▶ [Stored records]:

......

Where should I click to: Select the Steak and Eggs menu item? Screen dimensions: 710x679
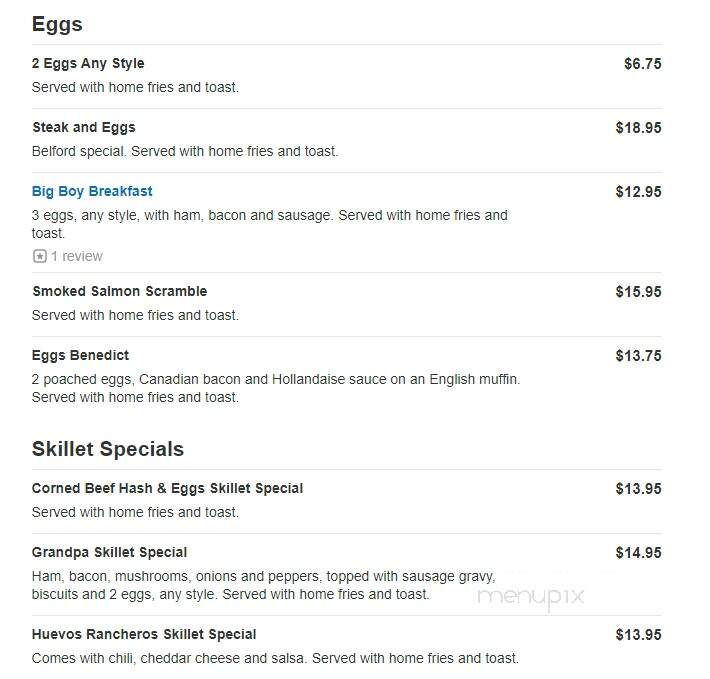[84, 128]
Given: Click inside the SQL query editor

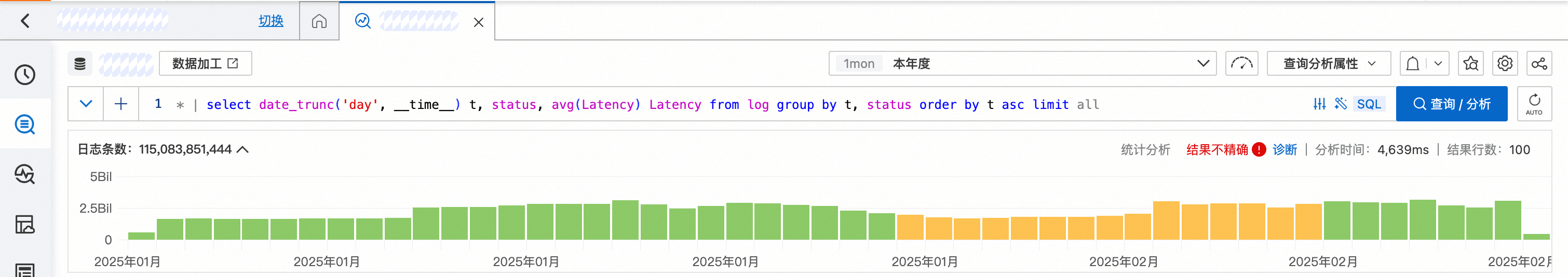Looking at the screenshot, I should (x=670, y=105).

......

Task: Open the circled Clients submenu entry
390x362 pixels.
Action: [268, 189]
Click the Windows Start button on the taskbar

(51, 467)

......

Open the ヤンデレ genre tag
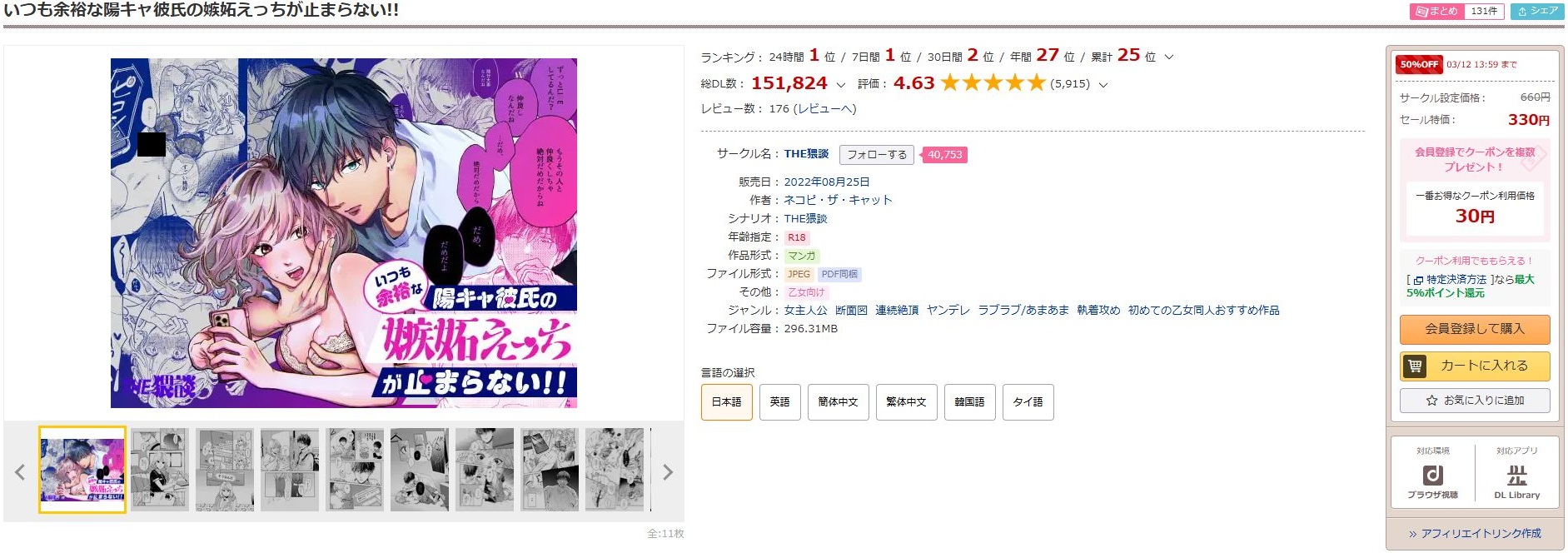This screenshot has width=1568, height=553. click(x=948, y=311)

......

▶ [The request]:
Give the stretch of the listing from the line containing "Where should I" through the line containing "Looking at the", both included, as a JSON list of strings with one string per line and blank lines omitted. Leave the pictures out of the answer.

▶ [Expected answer]:
[
  "Where should I click to: Select the Steak and Eggs menu item? Screen dimensions: 710x679",
  "[84, 128]",
  "Given: Click inside the SQL query editor",
  "Looking at the screenshot, I should (x=670, y=105)."
]